Alexander Spangher, P.I. does have a point, I suppose. The trend arrow heads towards complexity, inscrutability and ponderousness in new classical pieces, at least the ones I’m privy to. We play a music rooted in catchy hooks (“aesthetic tolerability” in Spangher’s parlance), and composers have been running away from them.
But you can’t just lay this one at the feet of the ones writing the music.
They’re responding to a market demand. We just need to start demanding different things. Quit commissioning stupid commemorative works that get archived and quickly forgotten. Quit accepting pieces blindly if they don’t move you (and your audience, by extension). Quit playing boring music.
My solution?
Listen to hip hop, and steal marketing ideas, fast as you can.
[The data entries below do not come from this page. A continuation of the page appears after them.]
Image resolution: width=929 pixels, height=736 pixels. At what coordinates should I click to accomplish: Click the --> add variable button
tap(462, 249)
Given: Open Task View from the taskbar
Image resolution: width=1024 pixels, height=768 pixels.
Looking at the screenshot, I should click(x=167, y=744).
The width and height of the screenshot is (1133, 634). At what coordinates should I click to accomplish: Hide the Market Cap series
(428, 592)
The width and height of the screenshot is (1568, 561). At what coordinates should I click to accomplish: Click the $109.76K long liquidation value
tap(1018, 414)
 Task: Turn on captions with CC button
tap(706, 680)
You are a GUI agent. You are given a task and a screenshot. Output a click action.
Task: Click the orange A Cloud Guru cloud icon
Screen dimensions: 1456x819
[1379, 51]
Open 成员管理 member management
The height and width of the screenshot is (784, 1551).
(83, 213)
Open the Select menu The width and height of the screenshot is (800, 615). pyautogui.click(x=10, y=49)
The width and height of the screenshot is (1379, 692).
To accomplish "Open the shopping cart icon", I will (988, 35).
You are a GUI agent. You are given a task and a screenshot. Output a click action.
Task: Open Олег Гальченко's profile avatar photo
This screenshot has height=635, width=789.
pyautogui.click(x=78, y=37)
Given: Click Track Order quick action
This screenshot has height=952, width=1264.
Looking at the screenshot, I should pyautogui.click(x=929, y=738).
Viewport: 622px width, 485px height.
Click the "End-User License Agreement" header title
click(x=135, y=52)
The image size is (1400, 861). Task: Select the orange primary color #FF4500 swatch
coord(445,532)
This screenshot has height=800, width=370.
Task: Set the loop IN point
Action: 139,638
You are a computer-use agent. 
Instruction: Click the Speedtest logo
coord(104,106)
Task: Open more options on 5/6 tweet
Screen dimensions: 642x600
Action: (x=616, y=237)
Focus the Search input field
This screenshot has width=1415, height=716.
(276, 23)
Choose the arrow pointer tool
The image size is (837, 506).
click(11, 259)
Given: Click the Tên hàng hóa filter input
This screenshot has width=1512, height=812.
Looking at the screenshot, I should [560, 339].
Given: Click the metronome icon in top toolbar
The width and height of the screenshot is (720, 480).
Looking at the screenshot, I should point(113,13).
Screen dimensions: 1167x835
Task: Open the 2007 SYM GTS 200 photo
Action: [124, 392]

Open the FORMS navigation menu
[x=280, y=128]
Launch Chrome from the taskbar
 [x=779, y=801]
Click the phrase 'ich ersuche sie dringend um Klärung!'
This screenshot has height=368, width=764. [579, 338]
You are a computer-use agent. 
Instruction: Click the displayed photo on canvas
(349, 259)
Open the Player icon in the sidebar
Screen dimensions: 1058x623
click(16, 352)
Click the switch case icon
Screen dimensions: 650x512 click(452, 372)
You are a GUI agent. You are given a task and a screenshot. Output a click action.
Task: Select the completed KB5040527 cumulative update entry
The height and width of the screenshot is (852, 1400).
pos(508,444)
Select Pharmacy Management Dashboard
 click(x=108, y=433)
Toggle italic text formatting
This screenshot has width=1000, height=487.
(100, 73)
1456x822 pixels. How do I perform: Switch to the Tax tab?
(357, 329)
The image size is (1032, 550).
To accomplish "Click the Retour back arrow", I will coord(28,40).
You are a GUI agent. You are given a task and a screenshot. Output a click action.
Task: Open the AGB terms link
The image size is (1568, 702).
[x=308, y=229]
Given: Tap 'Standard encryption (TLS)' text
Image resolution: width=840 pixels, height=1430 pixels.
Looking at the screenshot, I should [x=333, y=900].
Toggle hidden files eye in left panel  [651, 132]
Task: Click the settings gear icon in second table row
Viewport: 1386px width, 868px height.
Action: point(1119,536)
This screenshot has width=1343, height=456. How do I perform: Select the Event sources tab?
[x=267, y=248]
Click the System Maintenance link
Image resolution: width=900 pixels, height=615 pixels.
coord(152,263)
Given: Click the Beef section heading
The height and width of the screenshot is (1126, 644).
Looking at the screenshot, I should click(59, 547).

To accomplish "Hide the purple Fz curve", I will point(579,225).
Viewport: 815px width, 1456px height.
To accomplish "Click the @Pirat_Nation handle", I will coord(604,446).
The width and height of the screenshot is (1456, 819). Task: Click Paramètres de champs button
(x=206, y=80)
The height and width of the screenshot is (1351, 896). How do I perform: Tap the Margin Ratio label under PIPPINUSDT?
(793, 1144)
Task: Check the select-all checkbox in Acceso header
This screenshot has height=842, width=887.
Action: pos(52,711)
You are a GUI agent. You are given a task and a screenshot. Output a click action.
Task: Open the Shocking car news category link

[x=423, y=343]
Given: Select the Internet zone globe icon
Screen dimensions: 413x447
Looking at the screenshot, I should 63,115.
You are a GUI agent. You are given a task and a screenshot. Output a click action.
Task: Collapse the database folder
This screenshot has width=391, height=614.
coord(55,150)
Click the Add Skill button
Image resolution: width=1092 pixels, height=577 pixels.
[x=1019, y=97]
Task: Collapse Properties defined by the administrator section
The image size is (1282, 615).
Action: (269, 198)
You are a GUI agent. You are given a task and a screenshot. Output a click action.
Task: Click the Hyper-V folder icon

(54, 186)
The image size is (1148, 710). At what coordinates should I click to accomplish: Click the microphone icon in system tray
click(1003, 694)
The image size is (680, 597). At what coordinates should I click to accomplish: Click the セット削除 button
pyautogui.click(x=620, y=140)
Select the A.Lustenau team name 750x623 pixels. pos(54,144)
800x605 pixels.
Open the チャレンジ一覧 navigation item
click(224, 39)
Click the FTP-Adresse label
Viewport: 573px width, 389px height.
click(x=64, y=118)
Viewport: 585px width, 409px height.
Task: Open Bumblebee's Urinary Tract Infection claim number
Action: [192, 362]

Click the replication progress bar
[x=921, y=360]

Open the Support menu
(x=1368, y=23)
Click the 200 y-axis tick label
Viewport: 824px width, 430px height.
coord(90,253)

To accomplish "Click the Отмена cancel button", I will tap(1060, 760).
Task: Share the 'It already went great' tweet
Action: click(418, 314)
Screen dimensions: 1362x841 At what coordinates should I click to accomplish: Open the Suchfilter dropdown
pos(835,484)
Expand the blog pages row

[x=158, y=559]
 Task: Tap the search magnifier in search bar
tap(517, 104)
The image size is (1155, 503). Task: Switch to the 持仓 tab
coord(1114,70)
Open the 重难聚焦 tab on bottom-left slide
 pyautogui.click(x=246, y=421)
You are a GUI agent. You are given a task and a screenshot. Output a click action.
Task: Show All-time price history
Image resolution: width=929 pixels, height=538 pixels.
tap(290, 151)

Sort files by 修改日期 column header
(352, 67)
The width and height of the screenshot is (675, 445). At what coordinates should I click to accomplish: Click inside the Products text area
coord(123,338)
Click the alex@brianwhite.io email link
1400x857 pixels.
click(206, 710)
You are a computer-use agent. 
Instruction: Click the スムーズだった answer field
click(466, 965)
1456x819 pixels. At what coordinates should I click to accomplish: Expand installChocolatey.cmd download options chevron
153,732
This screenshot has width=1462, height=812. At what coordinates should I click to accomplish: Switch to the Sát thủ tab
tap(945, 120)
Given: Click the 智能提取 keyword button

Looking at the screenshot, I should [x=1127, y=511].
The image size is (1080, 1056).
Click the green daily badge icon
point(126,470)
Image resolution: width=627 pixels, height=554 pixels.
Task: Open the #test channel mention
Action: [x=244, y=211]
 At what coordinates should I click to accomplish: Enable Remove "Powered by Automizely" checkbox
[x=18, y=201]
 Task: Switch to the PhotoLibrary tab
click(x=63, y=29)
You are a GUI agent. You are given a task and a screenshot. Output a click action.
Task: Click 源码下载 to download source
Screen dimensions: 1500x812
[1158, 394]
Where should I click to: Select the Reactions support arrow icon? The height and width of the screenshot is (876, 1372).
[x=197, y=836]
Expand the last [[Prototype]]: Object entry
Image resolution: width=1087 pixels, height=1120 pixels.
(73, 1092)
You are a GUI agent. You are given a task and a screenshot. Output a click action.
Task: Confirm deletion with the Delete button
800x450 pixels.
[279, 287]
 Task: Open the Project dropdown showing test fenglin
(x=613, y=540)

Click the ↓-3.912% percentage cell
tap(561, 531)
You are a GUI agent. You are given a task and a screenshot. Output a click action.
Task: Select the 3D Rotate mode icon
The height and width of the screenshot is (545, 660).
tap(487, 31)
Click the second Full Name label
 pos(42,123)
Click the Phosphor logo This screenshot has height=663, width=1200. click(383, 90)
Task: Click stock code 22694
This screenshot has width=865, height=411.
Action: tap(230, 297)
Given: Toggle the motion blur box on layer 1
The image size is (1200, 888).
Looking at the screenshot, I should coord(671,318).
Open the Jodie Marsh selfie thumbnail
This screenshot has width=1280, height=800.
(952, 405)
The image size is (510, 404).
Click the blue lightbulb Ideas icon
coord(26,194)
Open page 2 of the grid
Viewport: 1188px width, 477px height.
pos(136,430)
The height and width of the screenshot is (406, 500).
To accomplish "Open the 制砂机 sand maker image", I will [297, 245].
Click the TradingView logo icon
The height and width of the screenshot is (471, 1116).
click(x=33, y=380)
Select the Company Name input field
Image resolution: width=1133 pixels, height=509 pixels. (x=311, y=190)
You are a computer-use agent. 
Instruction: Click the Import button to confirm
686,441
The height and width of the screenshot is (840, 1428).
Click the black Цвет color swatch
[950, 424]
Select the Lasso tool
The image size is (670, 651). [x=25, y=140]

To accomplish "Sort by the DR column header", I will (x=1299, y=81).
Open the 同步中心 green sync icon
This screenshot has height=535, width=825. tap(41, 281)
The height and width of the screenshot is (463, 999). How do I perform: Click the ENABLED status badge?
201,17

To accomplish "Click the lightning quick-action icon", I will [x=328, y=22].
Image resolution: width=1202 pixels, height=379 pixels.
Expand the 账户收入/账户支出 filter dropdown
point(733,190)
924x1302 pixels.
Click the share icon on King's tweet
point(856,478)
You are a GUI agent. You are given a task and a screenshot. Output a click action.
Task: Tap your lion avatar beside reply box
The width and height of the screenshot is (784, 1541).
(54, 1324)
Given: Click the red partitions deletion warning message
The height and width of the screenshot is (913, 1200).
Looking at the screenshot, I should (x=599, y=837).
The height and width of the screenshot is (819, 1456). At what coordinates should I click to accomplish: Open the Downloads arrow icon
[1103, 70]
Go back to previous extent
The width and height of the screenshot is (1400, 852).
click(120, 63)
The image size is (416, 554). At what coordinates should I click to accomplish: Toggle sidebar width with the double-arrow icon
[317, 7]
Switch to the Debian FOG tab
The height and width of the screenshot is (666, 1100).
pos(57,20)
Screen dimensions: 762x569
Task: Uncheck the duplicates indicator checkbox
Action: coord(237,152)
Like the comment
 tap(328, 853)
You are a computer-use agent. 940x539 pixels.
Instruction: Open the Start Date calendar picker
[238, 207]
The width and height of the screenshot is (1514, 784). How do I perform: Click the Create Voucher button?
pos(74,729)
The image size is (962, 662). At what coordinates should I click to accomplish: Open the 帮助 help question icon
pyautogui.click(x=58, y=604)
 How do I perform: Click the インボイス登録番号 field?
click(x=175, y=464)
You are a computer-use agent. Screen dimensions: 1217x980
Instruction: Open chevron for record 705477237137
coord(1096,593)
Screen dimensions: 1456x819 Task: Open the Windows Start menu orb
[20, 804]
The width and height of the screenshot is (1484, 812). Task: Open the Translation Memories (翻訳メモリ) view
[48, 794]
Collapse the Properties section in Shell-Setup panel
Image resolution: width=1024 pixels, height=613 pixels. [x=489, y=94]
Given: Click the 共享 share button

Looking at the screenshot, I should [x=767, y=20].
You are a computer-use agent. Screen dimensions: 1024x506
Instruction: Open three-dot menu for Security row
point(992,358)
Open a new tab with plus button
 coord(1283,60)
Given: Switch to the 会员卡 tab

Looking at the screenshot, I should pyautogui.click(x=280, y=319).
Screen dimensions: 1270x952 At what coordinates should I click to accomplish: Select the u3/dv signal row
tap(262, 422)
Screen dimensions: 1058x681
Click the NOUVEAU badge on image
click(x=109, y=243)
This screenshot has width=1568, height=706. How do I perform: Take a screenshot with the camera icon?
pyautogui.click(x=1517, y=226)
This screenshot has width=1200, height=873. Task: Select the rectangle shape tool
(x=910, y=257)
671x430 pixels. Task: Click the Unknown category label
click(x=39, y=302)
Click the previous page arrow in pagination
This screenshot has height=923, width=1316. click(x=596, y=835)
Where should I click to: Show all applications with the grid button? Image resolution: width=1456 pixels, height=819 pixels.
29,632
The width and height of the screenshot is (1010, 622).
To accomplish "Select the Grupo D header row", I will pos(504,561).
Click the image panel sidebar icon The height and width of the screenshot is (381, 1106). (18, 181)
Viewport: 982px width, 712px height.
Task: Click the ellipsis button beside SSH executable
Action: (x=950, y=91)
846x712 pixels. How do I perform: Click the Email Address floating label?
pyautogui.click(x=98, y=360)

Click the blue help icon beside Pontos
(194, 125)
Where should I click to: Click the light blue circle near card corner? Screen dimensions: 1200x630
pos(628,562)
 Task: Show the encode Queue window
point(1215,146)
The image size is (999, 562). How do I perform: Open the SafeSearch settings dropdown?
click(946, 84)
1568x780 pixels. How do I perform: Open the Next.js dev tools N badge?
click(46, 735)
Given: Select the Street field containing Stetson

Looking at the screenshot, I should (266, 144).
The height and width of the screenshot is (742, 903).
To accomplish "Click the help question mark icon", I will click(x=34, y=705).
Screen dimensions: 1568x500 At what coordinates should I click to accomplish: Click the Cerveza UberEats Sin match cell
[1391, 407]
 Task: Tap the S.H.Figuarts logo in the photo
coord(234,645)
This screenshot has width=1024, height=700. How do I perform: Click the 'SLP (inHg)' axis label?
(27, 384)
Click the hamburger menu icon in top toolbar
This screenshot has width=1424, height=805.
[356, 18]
Start pushing out mixtapes. Start playing house shows and pop-up shows. Meet your audience where they live, and invite them to come to your orchestra hall performances. When they know you’ve tapped into something exciting they’ll be thrilled to try to get in on it.

Don’t blame composers. (But seriously composers: bring your A-game.) Quit making all these damn death pronouncements. Enough finger-pointing, B.D. Wong. Let’s make something.
2 replies on “CSI: Symphony Orchestra — bloodthirsty composers strike again”
Hi, Alex Spangher here!
Thanks so much @Dubuquecello for this post! I totally agree with you that the incentive structure for classical composers encourages “archivable music”. However, lets not forget how past great artists transcended their incentive systems: look at Hayden’s Symphony No. 45 protested Prince Esterházy’s wishes, or how Beethoven completely reshaped the music patronage system. Great composers can do multiple things with their music—satisfy their sponsors, their audiences, and their individual artistic inclinations!!
Anyway, I’ll try to get the post up at HuffPost so you can link to it again. If not I’ll try to get it published elsewhere and I’ll let you know when it goes up!!
Alex
Thanks Alex, that would be great. Just drop a note here, or email (will-dot-roseliep-at-gmail) and I’d be happy to update that. Any particular reason it was taken down?